Heyer is one of the Youth Summit committee members who helped organize the day’s events. The events gave the kids a sampling of what the community offers them, including video production shows from Phillips Community TV, a boxing exhibition by Circle of Discipline and a showcase of activities offered by the Minneapolis Police Activities League.

Just about every kid was running around with a Phillips Youth Summit T-shirt, one of many gifts given out at the Youth Summit. “This is the first time we just put “Annual Youth Summit” instead of the year in case we had any left over, but now we are down to only a few shirts,” joked Heyer.
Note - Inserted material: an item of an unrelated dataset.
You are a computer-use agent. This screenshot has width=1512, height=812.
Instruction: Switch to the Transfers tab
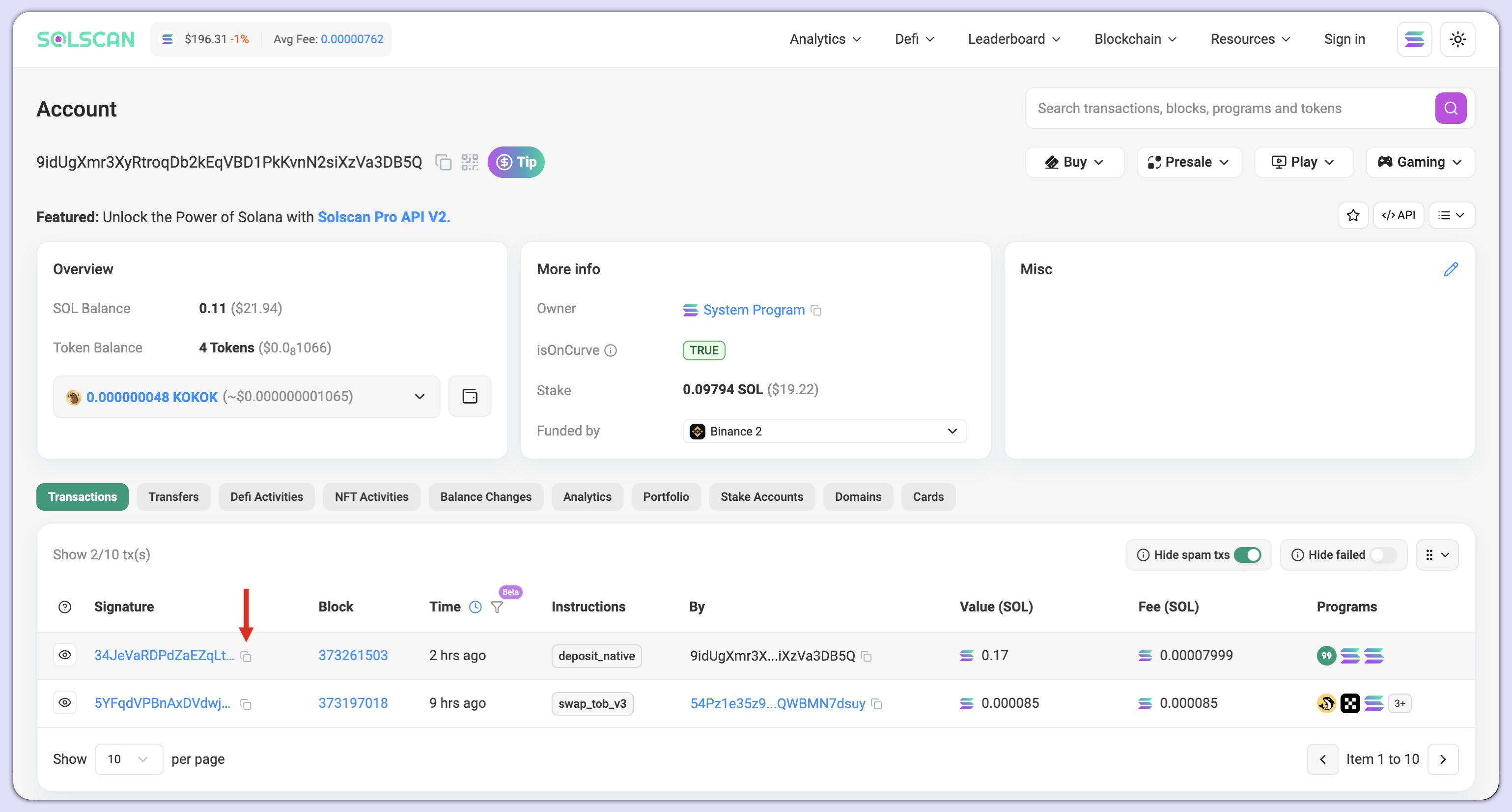pyautogui.click(x=173, y=497)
The first guest speaker was a man of many titles: former Minnesota Vikings star and current Minnesota Supreme Court Justice Alan Page. Page’s long list of accomplishments showed that there is another path in life outside of gangs and violence, Heyer said.

“We want to show them that they have a future,” Heyer added.

There was also a group of student volunteers from Gustavus Adolphus College. Student Emily Lauglin explained why they were helping out at Stewart Park. “It’s part of Gustavus Give Day,” Lauglin said, “when students volunteer mostly on campus, but we also help out alums off campus.”

Lauglin was enjoying her volunteer work and the day’s events. “The hip-hop and break dancers were really interesting, but dealing with the little kids has been the most fun,” she said.

The main sponsor of the Youth Summit was the Phillips Weed & Seed Initiative and the U.S. Department of Justice. The “weeding” part of the federally funded neighborhood program relies on local police to “weed out” violent criminals, drug dealers and other negative influences. The “seeding” supports activities like the Phillips Youth Summit, with community-led programs that help prevent crime.

After a free lunch provided by Subway and VJ Smith’s Hot Dog Grill, the kids were treated to a celebrity panel on “How did I get to working the job I now have?” The panel included Minneapolis City Councilmember Robert Lilligren, Minnesota Thunder players Kiki Lara and Freddy Juarez, Edna Stevens Talton, owner-director-performer of Universal Dance Destiny, PCTV executive director John Gwinn and former Minnesota Vikings player Ed McDaniel. While older youth listened, many of the younger kids were busy with their free portable radios and headphones.

To the disappointment of some of the kids, the Twins baseball clinic was cancelled due to bad weather. But kids like Ben Lewis enjoyed all the stuff offered at the summit. “There was some cool stuff going on, I hope they do it again next year.”